Forgetting Finwë’s exact words, I opened the one at the far end of the hall and something hard and heavy fell and landed on my toe. With a hiss of pain, I stooped to retrieve it.

A statue.

A statue of a woman: a full-bodied woman, naked and reclining with her hair the only covering of her body, done in copper and so exquisite that I winced at the cold touch of metal, for I’d half-expected her to be of warm flesh.

She looked familiar, and the memory came unbidden of a neck craned to see over the heads of people taller than me, a royal procession and a thick-bodied woman with a long rope of coppery hair: but it had not been she in whom I’d been interested, it had been the man who’d held her hand, a dark-haired resplendent man whose eyes I’d wanted to fall on mine, though he’d remained naïve to the admiring crowd around him.

She was Nerdanel, the wife of Fëanáro.

Blushing, knowing that I should not have seen—much less touched—this intimate item, I straightened with it pinched between my fingers to replace it on the shelf and found myself faced with shelves overflowing with hundreds more of the same: statues done in metal and ceramic, charcoal sketches and paintings; Nerdanel laughing and gazing lustily from beneath a curtain of hair and napping on her worktable and resting with her hand upon her pregnant belly; nude and clothed; bathing and sleeping and working.

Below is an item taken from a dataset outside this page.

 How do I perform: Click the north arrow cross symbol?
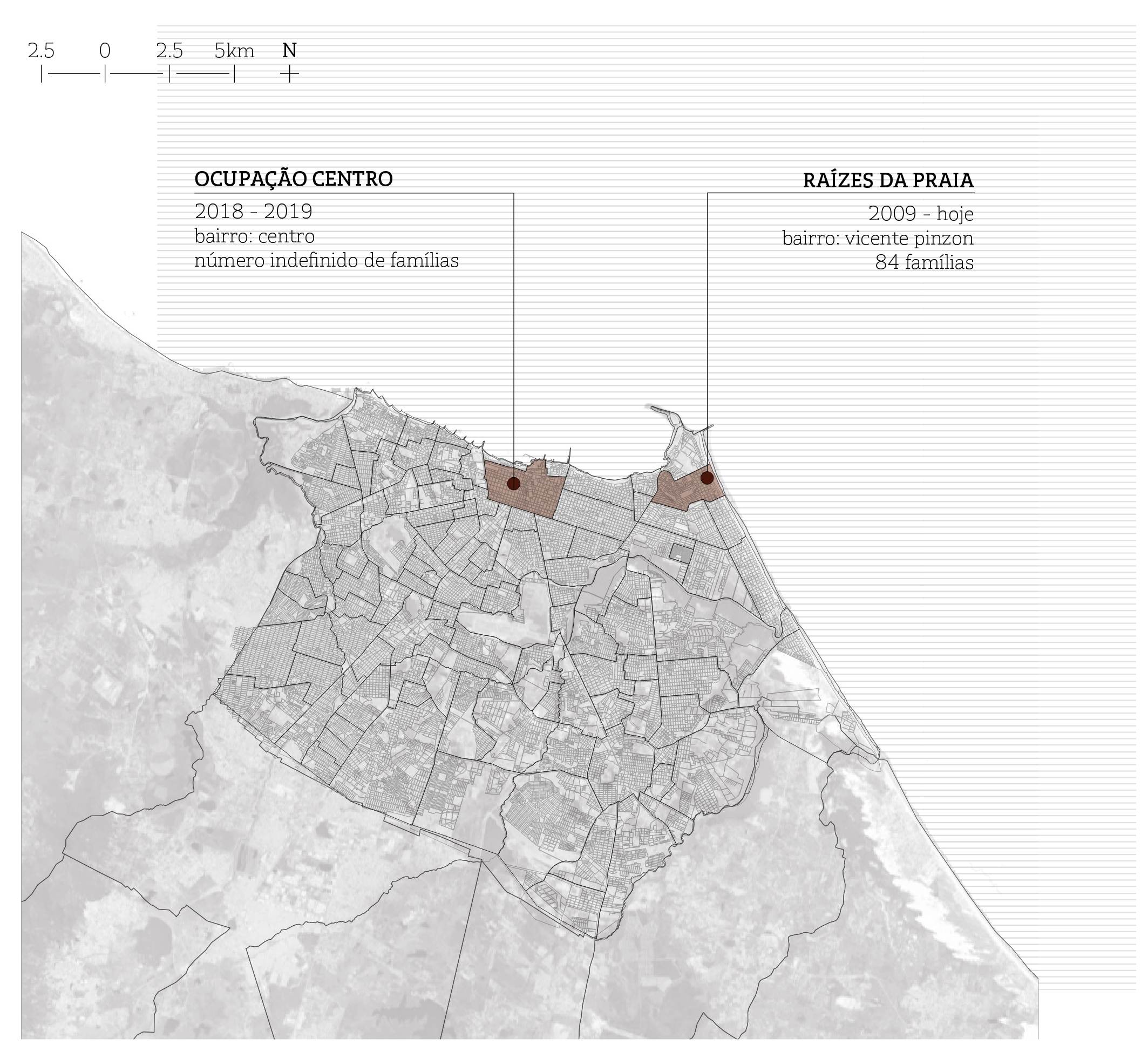pos(289,74)
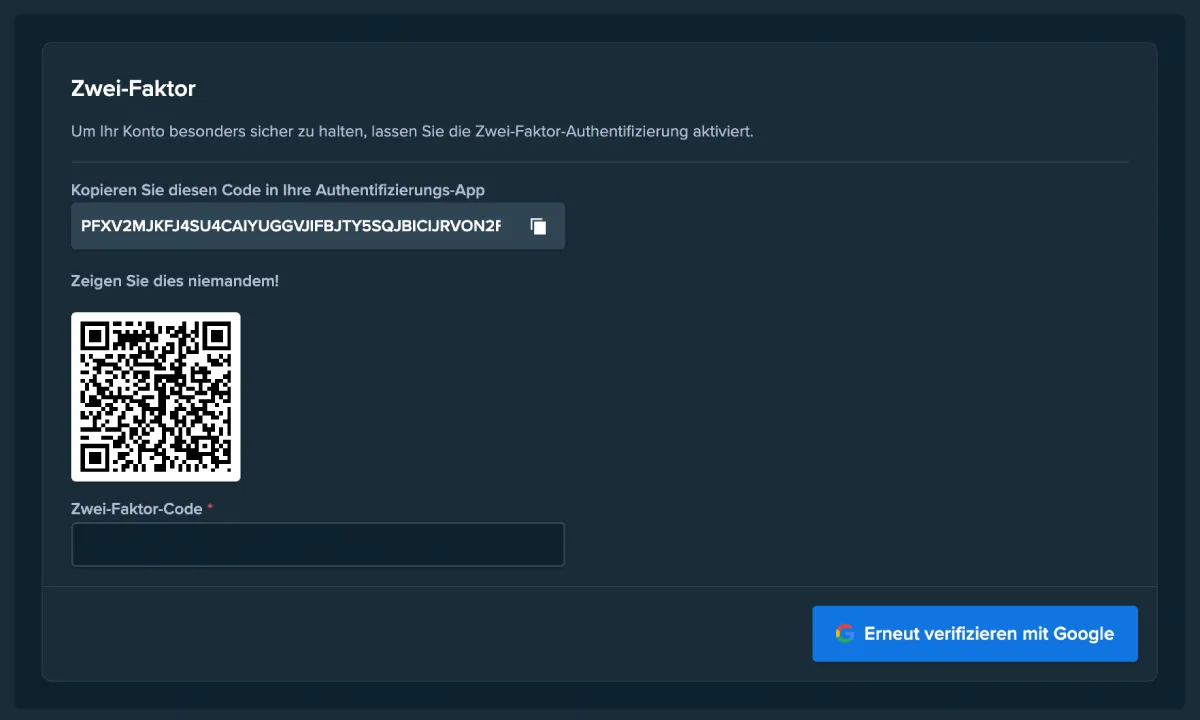Screen dimensions: 1200x720
Task: Click the copy-to-clipboard icon beside the secret code
Action: 538,226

She was far from an attractive woman but the artworks—seen through the eyes of Fëanáro—did not show that. One of the sketches was so fresh that charcoal flaked off in my fingers: Nerdanel rocking and nursing the newborn twins. Another was so old that the colors had faded into tinted shades of gray: a painting of Nerdanel lying the grass with the ties of her tunic coming undone, still a girl, not yet a wife or mother, laughing at a rain of pink petals being poured upon her from a source unseen, fingers stretching toward the viewer as though reaching for the source of the petals. I felt that if I reached forth too, I could pull her from the painting and into my embrace. I could almost see the slim, pale hand of Fëanáro moving into the picture—a guilty petal still stuck to his finger—and doing just that.

I wrung the statue in my hands, unsure if I wanted to demolish her…or worship her.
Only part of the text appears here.